Плут, с удовольствием улыбаясь, накинул на плечи свое пальто и направился к мосту, чтобы побыстрей возвратиться на улицу Оксфорд и сообщить своему повелителю, что ему нечего больше бояться дона Олимпио Агуадо! По дороге он хотел зайти в одну из гостиниц, где бы мог немного отдохнуть и подкрепиться стаканом хорошего вина, как будто бы он совершил такую работу, которая достойна была высокой награды.
Тяжелое тело Олимпио от внезапного и быстрого падения погрузилось глубоко в воду Темзы, которая в это время была полноводной. Волны овладели его телом; проклятие сорвалось с его губ; он понял, что стал жертвой обмана и даже целого заговора. Кто-то покушался на его жизнь. В одну секунду он пришел в себя, собрался с силами, чтобы бороться за свою жизнь с водной стихией. Ему представились обезображенные трупы, которые он увидел сегодня вечером, и это воспоминание увеличило напряжение его сил.

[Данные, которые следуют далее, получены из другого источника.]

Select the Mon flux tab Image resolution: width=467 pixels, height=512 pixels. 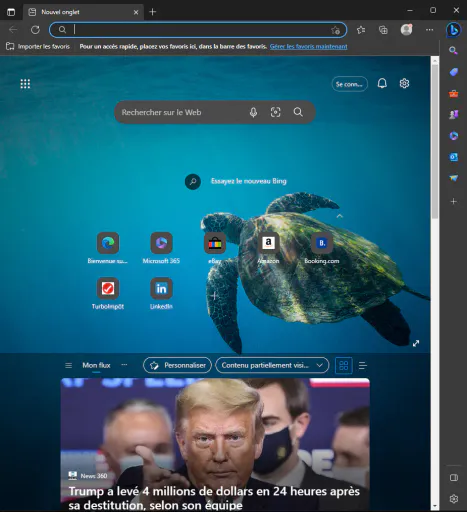(x=96, y=365)
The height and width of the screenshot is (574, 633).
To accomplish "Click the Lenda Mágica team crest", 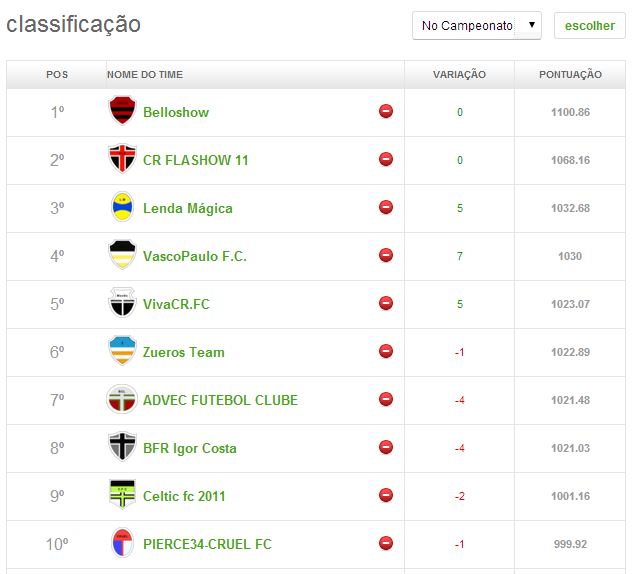I will (121, 208).
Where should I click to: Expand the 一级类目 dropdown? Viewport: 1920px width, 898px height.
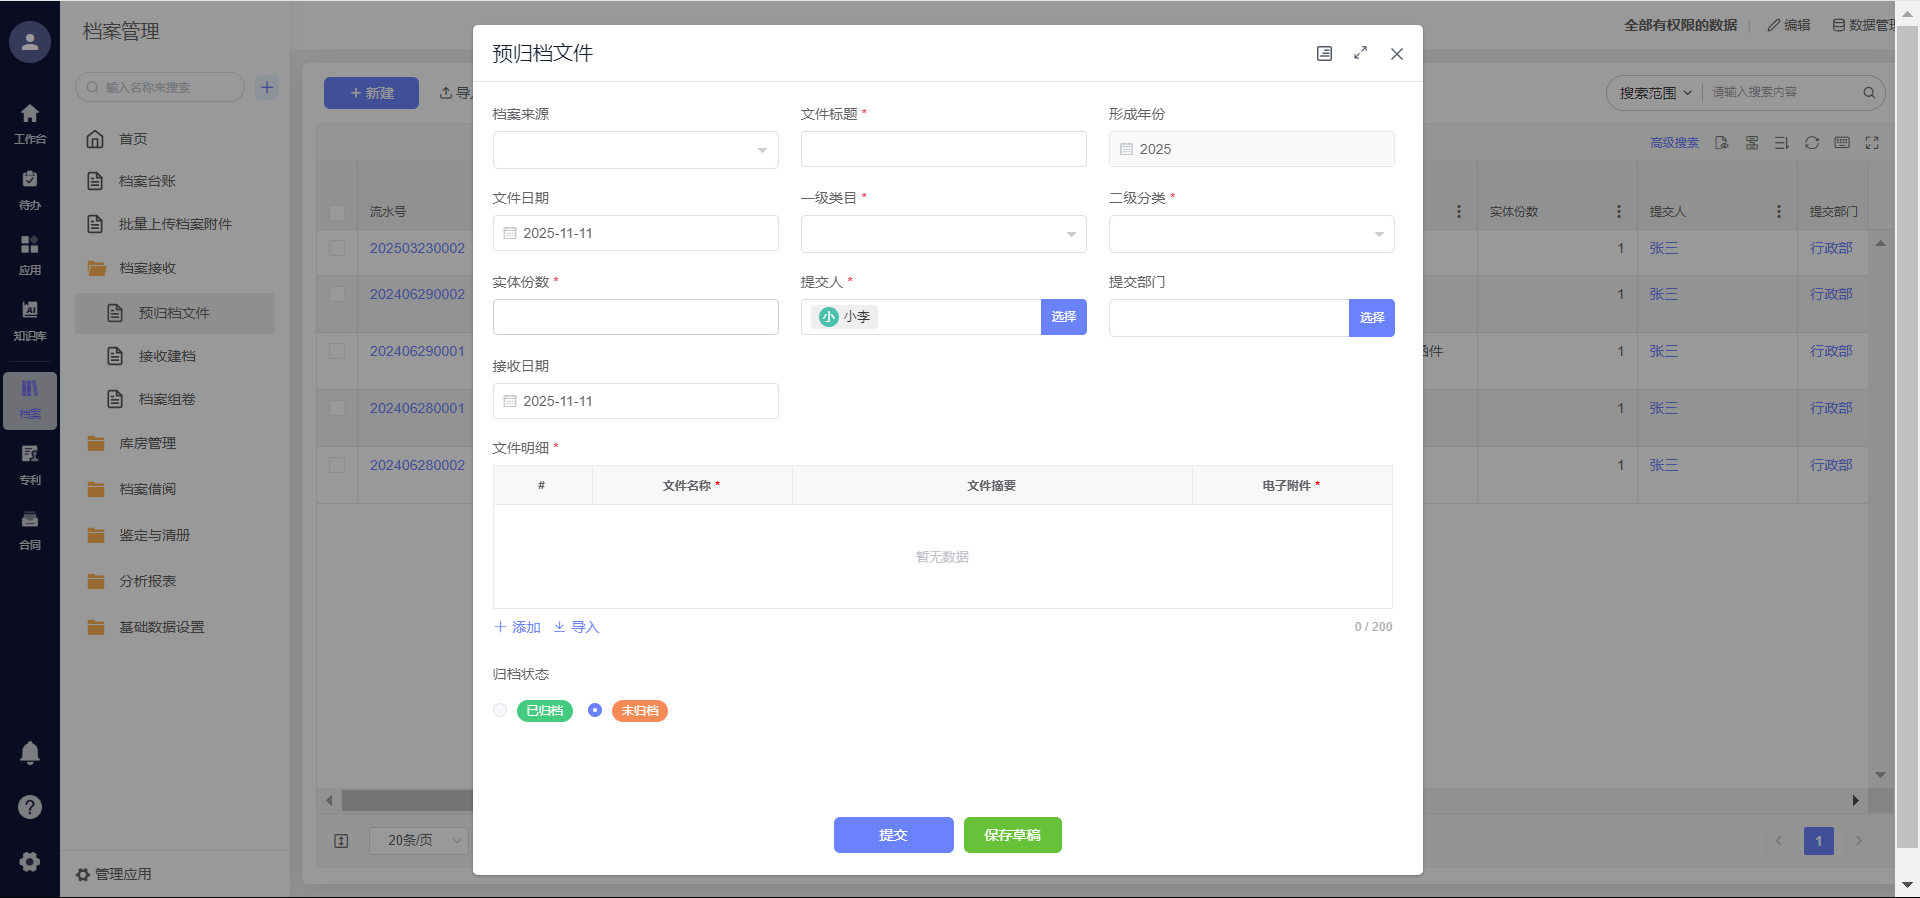pos(943,234)
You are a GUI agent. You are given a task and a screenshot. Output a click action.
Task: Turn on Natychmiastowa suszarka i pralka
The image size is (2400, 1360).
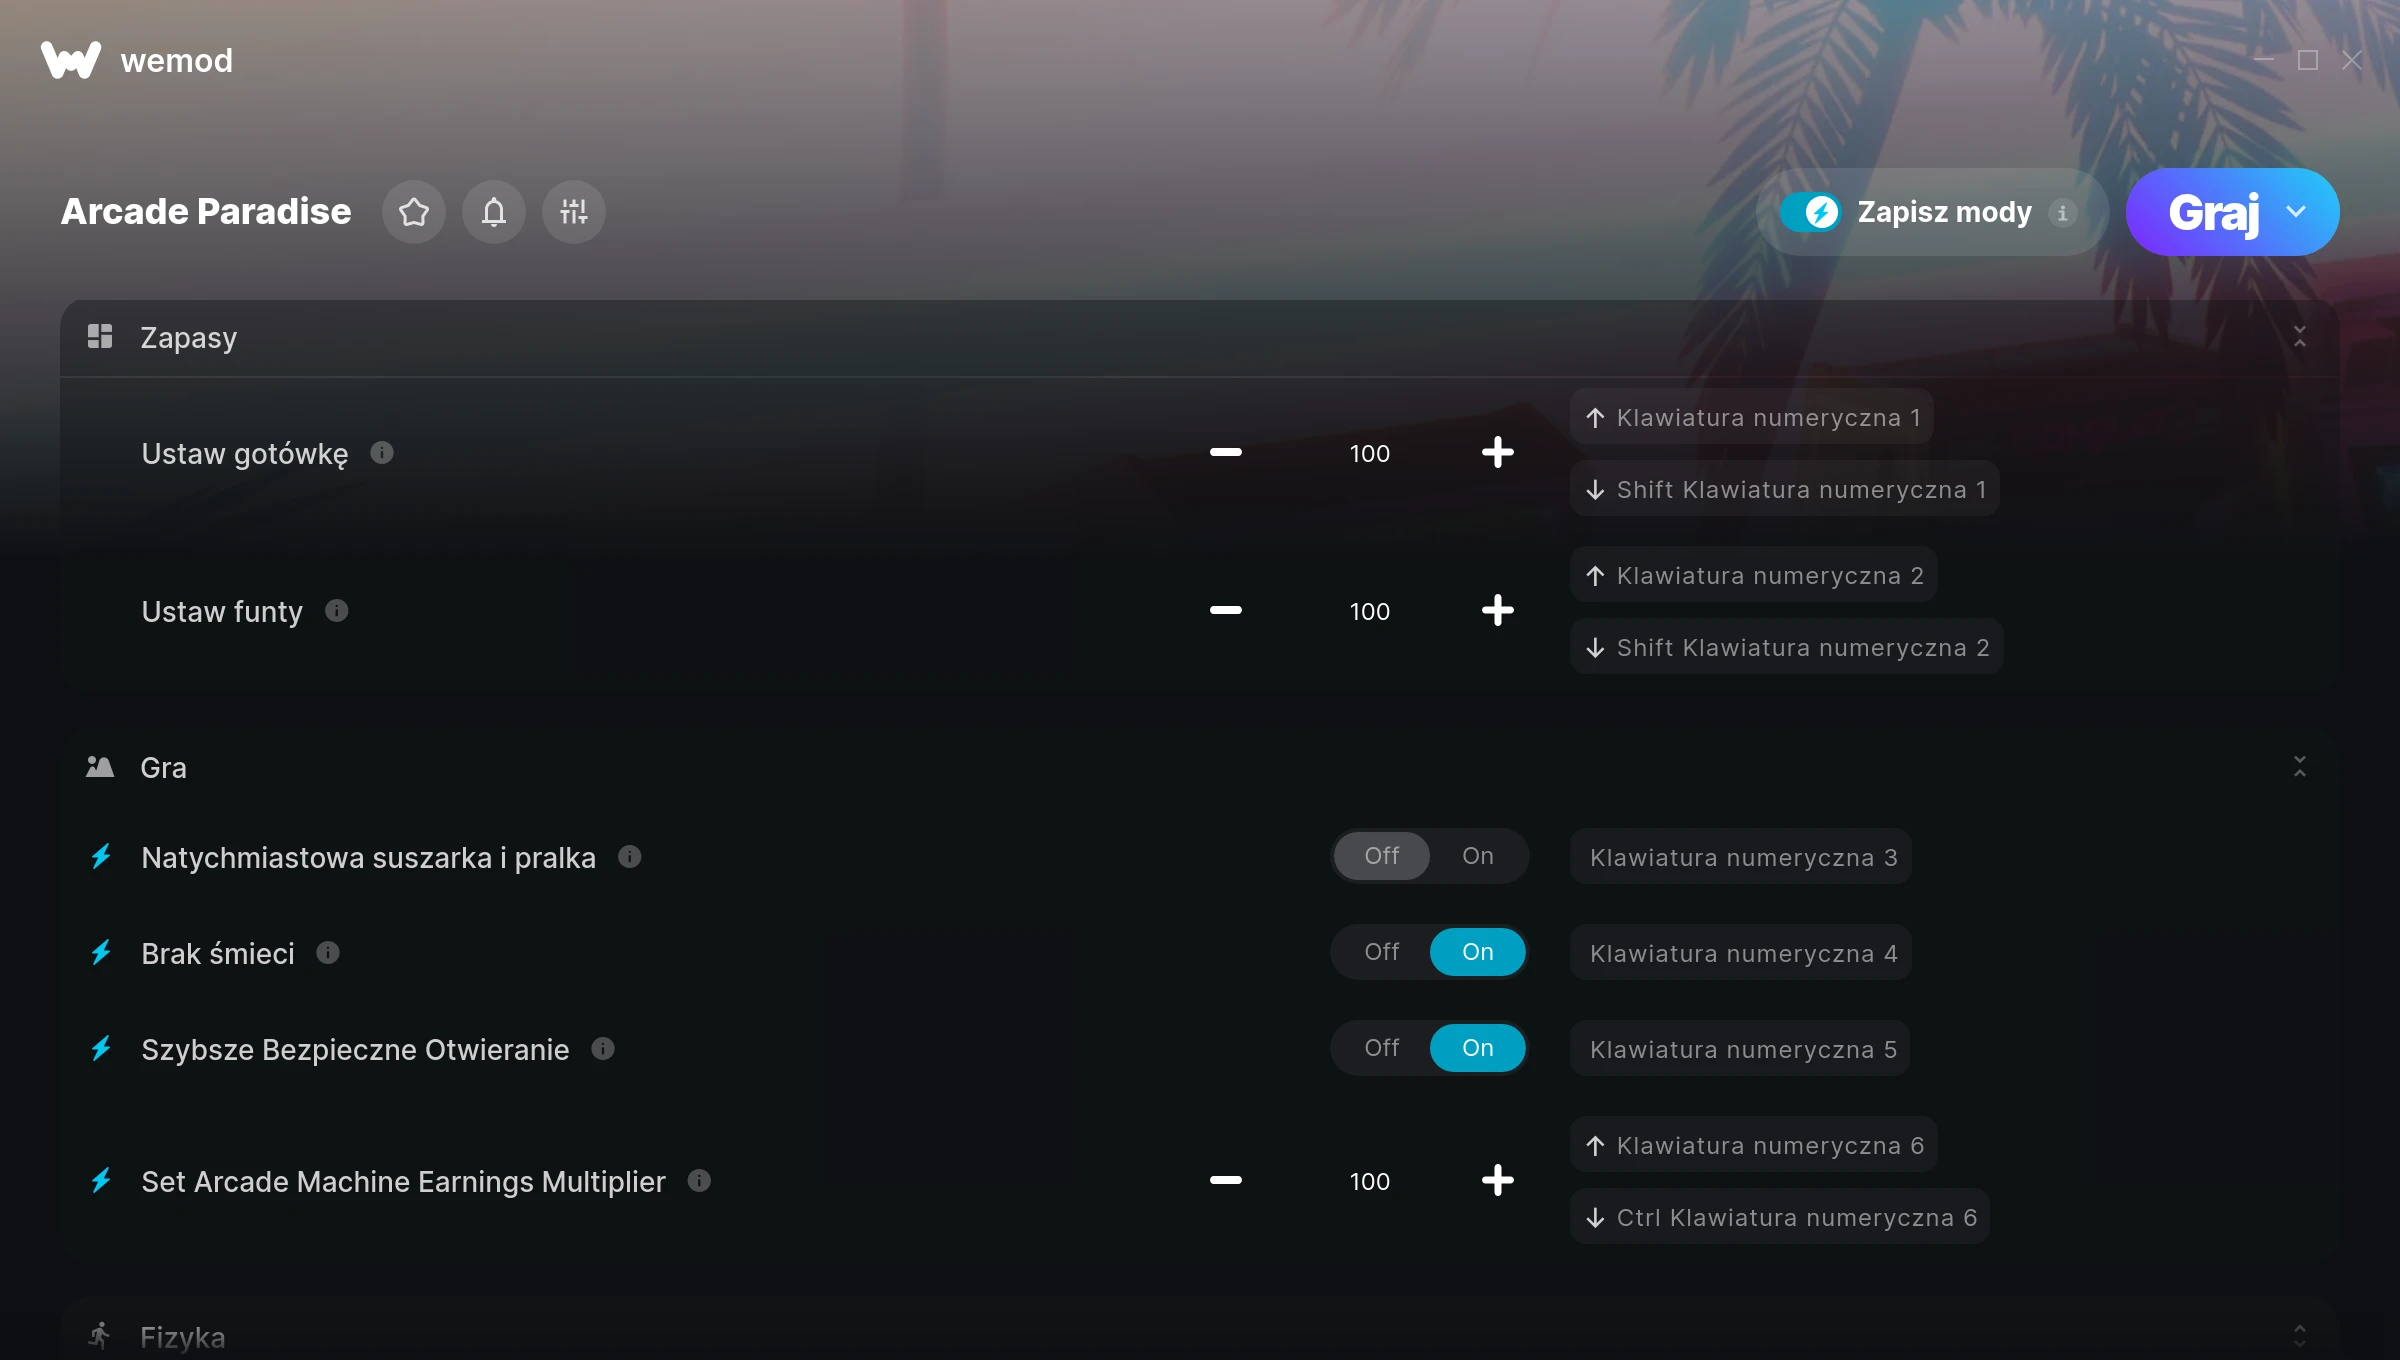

Он всплыл на поверхность воды. Ни одной лодки, ни одной человеческой души поблизости не было. Поспешно поплыл он к ближайшему берегу, с которого был низвергнут, надеясь найти там удобное место, чтобы хоть временно за что-нибудь зацепиться.
Олимпио действительно удалось добраться до него; но им овладел ужас, когда он увидел, что тщетно старается удержаться за гладкий, скользкий, круто возвышающийся берег и безрезультатно пытается вылезти из воды. Соскользнув с глинистого берега, он снова погрузился в воду.
Еще раз ему удалось достигнуть поверхности. Послышался громкий крик о помощи, раздавшийся на далекое расстояние. Наконец, опускаясь в очередной раз на дно, обессиленный Олимпио лишился чувств. Он противостоял стольким опасностям, ему благоприятствовало воинское счастье, -- и теперь он должен был найти свою смерть в темных водах Темзы. Казалось, уже нельзя было надеяться на спасение великана, так как он уже в третий раз погружался под воду на дно реки, над которой простирался ночной мрак. По-видимому, на этот раз зловещий умысел Эндемо и его слуги удался.
Волны закрутились над тем местом, где исчезло тело Олимпио.